Representing the information graphically can help. Freeman recounts that when her team asked people to assess their own risk of dying from Covid-19, few used numbers at all. Instead, “they had these visual mental models of different people”, she says, with older people with pre-existing conditions characterised as most at risk. These ‘personas’ therefore represented the perceived risk degrees the public had synthesised from a year’s worth of public health messaging, laid out from lowest to highest. 

“The spatial arrangement of the atoms can tell you something about how the virus attaches to cells”

“If you can show where you are as an individual compared to some of these people you’ve got in your mind, then that’s really helpful,” Freeman says.
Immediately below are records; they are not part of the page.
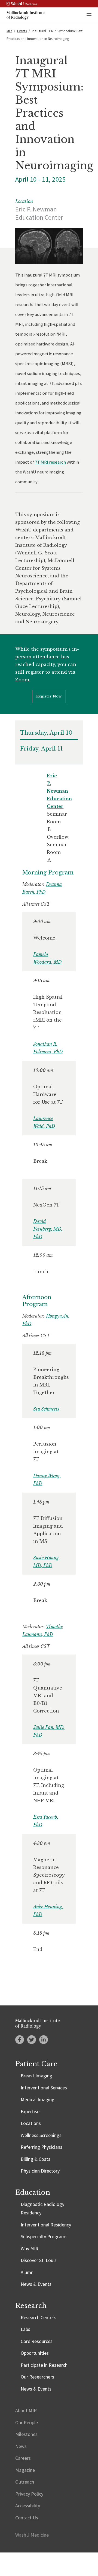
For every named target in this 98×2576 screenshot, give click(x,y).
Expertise (30, 2111)
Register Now (49, 696)
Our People (26, 2422)
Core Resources (37, 2341)
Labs (25, 2329)
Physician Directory (40, 2171)
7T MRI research (50, 462)
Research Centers (38, 2317)
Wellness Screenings (41, 2135)
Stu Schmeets (46, 1409)
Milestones (26, 2434)
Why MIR (29, 2248)
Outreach (24, 2482)
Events (22, 31)
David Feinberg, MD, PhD (47, 1229)
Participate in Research (44, 2365)
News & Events (36, 2284)
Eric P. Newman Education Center (59, 791)
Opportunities (35, 2353)
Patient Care (36, 2064)
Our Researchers (37, 2377)
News (21, 2446)
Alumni (28, 2272)
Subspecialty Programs (44, 2236)
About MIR (26, 2410)
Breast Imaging (36, 2075)
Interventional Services (44, 2087)
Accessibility (27, 2505)
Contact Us (26, 2517)
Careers (23, 2458)
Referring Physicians (41, 2147)
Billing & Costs (35, 2159)
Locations (31, 2123)
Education (32, 2192)
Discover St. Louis (39, 2260)
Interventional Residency (46, 2225)
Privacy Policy (29, 2494)
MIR (9, 31)
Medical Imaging (37, 2099)
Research (31, 2306)
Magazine (25, 2470)
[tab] (49, 734)
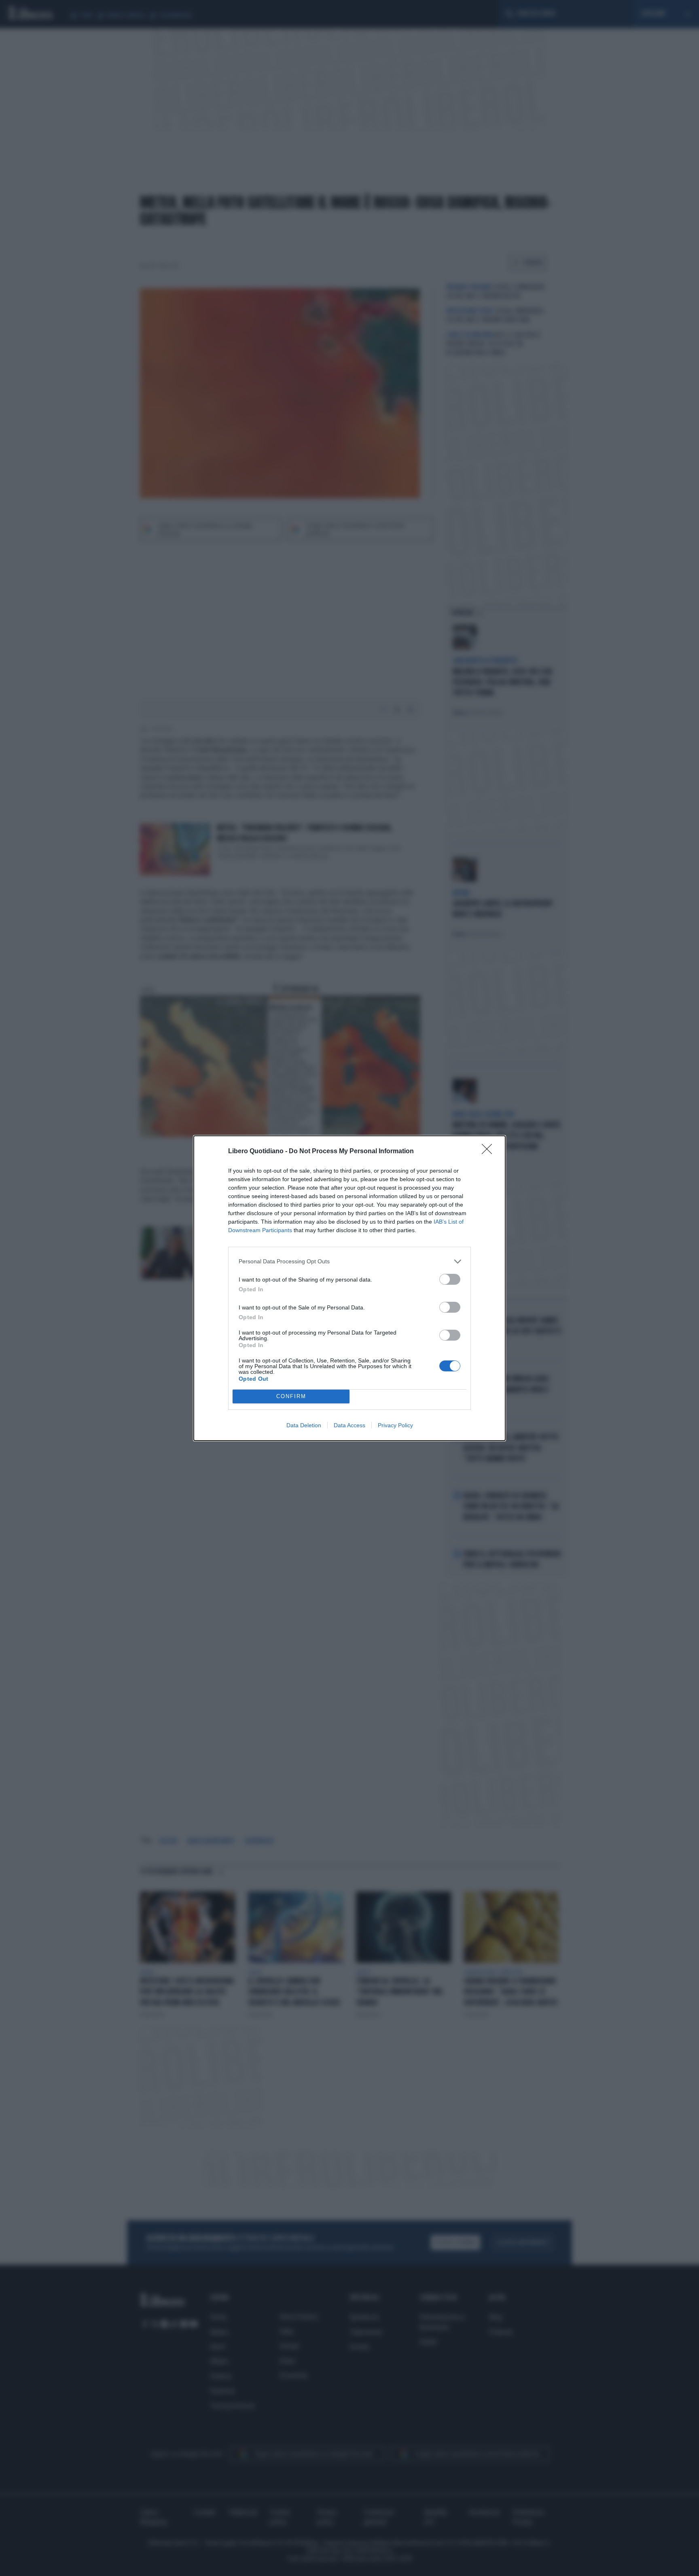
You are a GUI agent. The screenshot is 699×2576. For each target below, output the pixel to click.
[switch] (449, 1279)
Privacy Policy (395, 1425)
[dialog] (349, 1288)
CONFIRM (291, 1396)
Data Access (349, 1425)
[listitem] (349, 1261)
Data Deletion (303, 1425)
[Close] (489, 1151)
Her team created a visual scale incorporating the risk ‘personas’ alongside actual percentages. Darkening the colour further up the scale works as an analogy, while being able to see a whole spectrum of risk gives crucial context that a single statistic cannot. Despite this method’s effectiveness, difficulty remains in communicating to the public that single graphics are imperfect ways of representing information. Using multiple formats—and sources—is always preferable. “Visualising flattens things,” Sollazzo warns. “We should be a bit more open in trying to make sure the public appreciates this is one potential way of seeing things, rather than the way that data is conveying meaning.”

This goes to the heart of the debate around persuasion versus information which, at this stage of the pandemic, is now being applied with increasing urgency to vaccine hesitancy. Diagrams like icon arrays, where viewers can see the denominator and information appears contextualised, can feel less loaded than line graphs or side-by-side comparisons. But the problem is as much about framing as it is format, epitomised by televised Covid-19 briefings featuring scientists appearing in impartial but simultaneously advisory roles alongside politicians.

  • Covid data chart new
  • A slide from the UK government's Covid-19 press conference, 26th January 2021. Courtesy Prime Minister's Office

“All of these issues come down to the trustworthiness of the organisation,” Freeman explains. “Have they behaved in a purely trustworthy fashion? We know that people judge that on the perceived motivations of that organisation. If they’re always trying to persuade you to do something, you might start asking yourself: ‘Why are they persuading me to do this, what are their motivations?’” Previous negative experiences with health services can implant these doubts, which can then be difficult to identify and dispel. She continues: “If institutions were to communicate in a more informative and a less persuasive fashion they could, in the long term, end up being more trusted.”

Graphics and data visualisation will continue to play a part in this mission, but the best option appears to be a holistic approach: statistics, visuals, language, demonstration, outreach. What Gold terms “the importance of being able to capture public attitudes and engage in dialogue”. This is less a concession of graphics’ inadequacy, more an acceptance of how unstable the public health situation—and therefore the available information—is. “How do you capture the uncertainty?” Sollazzo asks. “Not all types of uncertainty can be captured in a chart. Sometimes it’s something we should be talking about rather than trying to visualise.”